Seksen yaşında bayan hasta hafif eforla dispne (NYHA Class III) şikayetiyle başvurdu. Transtorasik ekokardiografide ciddi aort stenozu (gradient: 76/45 mmHg, aort kapak alanı: 0.72 cm2) belirlendi. Hastanın koroner bypass cerrahisi ve kronik akciğer hastalığı hikayesi mevcuttu. Hesaplanan Euroscore değeri %16.4’tü ve yüksek cerrahi risk ve yaygın vasküler hastalık nedeniyle en iyi seçeneğin transapikal kapak replasmanı olduğuna karar verildi. İşlem kateter laboratuarında, genel anestezi altında, 5-6 cm anterolateral torakotomi ile transapikal olarak gerçekleştirildi. Kateterin nativ kapaktan geçirilmesi ve kapağın anulus seviyesinde açılması fuloroskopi rehberliğinde yapıldı. 26 mm Edwards Novoflex (Edwards Lifesciences, Irvine, CA) aort kapak kullanıldı. Postoperatif ekokardiyografide transvalvuler gradient ve aort kapak yetersizliği yoktu. Aort akımı 1.1 m/s idi.

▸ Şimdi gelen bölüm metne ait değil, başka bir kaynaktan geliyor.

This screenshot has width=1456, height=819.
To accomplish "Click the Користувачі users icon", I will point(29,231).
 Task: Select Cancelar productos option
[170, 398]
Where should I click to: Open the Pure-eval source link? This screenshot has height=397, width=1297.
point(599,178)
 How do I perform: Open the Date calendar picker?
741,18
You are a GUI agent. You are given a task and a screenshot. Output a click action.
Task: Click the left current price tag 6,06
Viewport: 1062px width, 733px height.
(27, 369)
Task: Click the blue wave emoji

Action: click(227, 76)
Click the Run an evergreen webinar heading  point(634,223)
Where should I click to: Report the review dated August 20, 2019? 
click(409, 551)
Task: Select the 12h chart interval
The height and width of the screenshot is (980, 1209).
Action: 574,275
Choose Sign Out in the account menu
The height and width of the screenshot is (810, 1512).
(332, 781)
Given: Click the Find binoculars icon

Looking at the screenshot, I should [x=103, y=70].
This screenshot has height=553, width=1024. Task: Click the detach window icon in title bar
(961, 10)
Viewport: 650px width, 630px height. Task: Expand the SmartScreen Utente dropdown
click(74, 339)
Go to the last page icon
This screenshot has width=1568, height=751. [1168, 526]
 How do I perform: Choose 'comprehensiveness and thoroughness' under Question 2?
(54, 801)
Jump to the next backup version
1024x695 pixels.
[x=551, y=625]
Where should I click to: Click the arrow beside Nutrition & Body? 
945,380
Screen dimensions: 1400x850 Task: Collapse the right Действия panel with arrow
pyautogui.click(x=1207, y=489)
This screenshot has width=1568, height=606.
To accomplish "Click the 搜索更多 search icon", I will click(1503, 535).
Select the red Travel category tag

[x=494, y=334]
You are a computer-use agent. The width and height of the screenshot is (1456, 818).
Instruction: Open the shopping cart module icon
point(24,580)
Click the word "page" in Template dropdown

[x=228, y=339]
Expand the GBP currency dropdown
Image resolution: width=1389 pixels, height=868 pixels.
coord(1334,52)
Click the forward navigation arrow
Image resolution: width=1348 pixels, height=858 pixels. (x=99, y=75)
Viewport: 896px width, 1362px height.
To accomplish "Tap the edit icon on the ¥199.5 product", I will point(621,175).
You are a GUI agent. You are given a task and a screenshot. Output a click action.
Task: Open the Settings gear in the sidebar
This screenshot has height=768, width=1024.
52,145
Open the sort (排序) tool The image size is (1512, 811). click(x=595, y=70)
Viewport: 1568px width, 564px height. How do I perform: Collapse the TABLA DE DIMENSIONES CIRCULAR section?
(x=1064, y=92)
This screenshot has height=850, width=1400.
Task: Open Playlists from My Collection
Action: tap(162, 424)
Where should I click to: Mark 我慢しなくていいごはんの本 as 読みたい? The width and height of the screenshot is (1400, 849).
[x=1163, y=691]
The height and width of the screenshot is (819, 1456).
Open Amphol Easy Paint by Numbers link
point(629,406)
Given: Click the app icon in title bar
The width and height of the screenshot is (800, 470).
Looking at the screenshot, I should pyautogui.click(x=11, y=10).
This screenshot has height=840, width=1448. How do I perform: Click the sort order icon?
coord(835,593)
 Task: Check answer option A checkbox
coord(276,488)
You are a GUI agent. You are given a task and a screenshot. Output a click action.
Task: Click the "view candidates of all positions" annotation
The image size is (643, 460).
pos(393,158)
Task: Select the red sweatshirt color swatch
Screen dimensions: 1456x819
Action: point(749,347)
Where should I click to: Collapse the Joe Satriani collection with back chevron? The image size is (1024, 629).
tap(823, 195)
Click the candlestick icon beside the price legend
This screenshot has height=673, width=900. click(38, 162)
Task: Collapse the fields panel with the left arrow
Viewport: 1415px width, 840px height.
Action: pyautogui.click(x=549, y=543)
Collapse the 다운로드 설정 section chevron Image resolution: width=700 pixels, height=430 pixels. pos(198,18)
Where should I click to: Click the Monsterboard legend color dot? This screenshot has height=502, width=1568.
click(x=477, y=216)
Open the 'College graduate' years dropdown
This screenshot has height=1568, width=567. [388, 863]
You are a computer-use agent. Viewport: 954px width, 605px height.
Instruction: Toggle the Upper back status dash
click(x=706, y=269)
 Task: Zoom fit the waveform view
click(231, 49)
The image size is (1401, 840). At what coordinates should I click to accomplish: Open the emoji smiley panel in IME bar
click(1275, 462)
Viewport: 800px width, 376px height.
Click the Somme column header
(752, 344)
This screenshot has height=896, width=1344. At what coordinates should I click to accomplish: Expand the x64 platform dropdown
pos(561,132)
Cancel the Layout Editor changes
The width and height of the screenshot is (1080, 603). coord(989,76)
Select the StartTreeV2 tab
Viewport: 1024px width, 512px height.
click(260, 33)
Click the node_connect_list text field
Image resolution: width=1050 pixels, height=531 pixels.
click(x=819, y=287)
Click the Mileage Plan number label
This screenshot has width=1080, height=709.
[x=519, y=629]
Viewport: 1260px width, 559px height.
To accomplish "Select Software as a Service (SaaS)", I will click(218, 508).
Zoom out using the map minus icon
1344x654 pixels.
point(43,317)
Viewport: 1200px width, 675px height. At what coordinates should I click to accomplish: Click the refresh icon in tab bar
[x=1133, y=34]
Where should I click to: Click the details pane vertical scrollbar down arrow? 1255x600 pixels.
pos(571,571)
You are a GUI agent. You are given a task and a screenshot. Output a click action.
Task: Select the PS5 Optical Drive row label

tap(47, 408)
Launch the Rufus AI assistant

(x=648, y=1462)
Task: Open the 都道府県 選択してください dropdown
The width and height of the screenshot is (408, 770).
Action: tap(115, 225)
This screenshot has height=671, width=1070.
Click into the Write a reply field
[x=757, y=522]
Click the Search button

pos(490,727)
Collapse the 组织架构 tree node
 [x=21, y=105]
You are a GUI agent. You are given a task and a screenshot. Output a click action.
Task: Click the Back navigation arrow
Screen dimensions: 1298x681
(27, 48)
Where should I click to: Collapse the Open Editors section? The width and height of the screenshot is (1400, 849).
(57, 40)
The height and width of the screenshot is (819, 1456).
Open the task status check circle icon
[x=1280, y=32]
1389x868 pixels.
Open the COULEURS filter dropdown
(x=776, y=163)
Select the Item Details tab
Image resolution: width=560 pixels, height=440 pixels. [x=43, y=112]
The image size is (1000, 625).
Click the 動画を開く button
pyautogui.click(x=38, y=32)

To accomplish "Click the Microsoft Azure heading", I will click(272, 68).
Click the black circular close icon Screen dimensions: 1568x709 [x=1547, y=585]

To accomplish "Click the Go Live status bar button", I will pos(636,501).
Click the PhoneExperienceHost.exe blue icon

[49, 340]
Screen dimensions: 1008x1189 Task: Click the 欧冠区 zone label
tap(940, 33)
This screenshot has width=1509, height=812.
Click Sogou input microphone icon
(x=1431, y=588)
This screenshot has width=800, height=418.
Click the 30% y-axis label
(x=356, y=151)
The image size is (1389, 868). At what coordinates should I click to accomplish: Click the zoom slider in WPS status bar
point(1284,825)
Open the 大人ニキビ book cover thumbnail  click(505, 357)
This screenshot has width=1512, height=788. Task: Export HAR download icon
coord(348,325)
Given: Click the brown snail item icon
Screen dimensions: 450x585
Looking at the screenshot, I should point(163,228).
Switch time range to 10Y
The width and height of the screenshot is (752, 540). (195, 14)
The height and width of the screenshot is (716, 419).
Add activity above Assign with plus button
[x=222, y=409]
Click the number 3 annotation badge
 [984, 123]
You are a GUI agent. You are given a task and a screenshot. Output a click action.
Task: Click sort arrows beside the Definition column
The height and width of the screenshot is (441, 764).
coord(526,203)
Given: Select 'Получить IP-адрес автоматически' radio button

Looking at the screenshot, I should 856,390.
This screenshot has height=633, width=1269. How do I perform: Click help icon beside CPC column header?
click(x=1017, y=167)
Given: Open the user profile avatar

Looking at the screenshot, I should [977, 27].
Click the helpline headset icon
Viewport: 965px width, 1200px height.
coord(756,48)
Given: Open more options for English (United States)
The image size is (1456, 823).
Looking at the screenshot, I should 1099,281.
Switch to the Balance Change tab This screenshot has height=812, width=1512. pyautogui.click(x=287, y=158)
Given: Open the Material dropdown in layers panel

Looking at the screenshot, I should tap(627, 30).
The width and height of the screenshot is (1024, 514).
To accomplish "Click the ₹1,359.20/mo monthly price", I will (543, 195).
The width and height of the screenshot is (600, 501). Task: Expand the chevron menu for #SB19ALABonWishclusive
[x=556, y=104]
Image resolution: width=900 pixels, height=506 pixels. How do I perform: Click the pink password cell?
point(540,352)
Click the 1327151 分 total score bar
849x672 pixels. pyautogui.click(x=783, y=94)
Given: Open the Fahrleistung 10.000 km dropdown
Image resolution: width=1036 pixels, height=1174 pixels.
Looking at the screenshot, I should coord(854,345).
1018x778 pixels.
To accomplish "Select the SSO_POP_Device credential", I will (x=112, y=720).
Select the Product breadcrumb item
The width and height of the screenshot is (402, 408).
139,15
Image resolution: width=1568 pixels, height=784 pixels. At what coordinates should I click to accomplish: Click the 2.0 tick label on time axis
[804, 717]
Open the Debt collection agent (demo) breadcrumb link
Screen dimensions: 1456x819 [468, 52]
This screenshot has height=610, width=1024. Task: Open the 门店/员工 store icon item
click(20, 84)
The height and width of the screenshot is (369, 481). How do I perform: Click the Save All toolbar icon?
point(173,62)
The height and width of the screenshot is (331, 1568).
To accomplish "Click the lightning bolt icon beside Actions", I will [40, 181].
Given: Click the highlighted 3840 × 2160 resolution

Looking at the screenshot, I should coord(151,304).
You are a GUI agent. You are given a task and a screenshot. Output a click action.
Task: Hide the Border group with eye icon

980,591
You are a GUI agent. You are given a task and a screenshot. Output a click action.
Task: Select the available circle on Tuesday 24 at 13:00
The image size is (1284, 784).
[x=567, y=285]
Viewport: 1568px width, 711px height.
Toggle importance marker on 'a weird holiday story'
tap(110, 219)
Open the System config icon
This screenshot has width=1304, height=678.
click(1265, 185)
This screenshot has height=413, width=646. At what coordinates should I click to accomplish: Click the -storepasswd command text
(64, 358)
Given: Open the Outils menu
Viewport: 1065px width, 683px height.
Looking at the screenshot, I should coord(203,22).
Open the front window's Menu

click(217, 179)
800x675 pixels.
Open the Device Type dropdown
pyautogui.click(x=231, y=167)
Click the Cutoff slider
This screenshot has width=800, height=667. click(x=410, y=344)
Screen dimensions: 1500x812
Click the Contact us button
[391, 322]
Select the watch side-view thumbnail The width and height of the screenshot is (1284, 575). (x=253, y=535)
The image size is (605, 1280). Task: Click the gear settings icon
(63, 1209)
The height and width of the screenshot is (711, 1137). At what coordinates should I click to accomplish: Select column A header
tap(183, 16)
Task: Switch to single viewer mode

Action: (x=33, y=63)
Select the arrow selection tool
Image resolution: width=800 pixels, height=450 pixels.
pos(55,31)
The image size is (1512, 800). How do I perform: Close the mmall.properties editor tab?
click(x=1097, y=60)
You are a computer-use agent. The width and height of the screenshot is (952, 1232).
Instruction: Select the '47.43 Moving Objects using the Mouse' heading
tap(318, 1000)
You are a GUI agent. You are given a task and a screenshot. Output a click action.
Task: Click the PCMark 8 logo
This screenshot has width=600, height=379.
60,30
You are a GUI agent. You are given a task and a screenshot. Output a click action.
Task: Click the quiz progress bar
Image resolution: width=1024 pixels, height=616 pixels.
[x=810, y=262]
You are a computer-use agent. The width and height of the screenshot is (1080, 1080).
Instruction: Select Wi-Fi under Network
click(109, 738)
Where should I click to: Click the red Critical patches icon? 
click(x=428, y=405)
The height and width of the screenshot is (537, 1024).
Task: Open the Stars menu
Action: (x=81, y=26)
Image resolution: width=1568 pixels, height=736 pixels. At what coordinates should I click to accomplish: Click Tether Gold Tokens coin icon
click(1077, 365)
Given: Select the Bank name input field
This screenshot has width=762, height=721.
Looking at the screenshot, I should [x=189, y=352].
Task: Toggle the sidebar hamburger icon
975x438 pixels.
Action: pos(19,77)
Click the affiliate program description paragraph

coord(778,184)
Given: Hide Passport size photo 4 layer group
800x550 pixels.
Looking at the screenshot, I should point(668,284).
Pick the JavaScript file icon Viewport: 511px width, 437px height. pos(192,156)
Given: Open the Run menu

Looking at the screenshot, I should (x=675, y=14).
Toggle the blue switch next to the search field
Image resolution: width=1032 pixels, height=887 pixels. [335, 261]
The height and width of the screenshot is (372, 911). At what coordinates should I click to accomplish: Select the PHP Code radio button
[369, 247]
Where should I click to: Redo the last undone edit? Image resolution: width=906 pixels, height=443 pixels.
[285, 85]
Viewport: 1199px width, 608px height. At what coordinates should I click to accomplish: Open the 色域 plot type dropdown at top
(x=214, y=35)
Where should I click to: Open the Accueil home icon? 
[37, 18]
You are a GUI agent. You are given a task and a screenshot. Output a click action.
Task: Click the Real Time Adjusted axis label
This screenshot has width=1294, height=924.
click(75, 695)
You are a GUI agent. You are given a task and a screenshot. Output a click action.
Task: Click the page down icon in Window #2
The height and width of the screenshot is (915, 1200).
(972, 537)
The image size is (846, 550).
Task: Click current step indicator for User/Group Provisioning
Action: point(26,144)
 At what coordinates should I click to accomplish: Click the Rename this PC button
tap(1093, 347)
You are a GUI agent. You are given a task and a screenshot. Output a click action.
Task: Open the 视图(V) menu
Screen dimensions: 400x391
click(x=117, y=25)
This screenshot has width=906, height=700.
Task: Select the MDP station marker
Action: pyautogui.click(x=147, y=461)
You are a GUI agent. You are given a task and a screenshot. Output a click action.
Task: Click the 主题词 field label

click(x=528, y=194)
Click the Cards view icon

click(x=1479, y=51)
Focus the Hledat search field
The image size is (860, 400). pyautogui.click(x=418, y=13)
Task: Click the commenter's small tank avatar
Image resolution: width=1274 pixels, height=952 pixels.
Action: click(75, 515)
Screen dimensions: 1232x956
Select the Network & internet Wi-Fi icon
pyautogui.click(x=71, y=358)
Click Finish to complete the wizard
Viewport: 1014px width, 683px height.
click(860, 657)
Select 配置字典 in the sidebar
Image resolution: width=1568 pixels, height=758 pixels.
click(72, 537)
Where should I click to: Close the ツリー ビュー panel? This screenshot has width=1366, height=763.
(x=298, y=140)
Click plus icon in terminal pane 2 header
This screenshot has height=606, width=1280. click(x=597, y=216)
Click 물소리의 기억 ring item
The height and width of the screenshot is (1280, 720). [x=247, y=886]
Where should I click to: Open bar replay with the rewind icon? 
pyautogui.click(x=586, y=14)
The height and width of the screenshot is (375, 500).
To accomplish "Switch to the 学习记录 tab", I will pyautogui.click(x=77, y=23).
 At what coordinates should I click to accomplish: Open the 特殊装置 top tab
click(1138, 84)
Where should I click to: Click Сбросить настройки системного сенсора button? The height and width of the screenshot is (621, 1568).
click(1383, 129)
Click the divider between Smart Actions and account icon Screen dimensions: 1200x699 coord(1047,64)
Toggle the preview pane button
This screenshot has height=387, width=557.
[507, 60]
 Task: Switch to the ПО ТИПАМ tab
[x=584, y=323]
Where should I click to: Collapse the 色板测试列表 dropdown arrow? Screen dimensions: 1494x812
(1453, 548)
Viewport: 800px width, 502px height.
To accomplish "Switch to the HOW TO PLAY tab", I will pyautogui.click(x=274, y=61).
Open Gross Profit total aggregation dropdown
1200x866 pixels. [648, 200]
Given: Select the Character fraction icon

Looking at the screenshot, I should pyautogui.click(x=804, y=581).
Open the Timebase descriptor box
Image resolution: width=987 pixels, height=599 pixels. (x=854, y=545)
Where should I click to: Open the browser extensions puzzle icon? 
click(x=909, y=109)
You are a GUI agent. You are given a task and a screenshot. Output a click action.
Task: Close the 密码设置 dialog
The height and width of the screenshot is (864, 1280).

Transkateter aort kapak prosedürleri açık kalp cerrahisinin risklerinden kaçınmayı sağlamakta ve bu nedenle genellikle cerrahi riski yüksek hastalarda tercih edilmektedir. Transfemoral kapak replasmanı, riski yüksek hastalarda cerrahi kapak replasmanına ilk alternatif olmakla birlikte, bu işlem için uygun olmayan hastalarda transapikal kapak replasmanı güvenli ve etkili bir alternatiftir.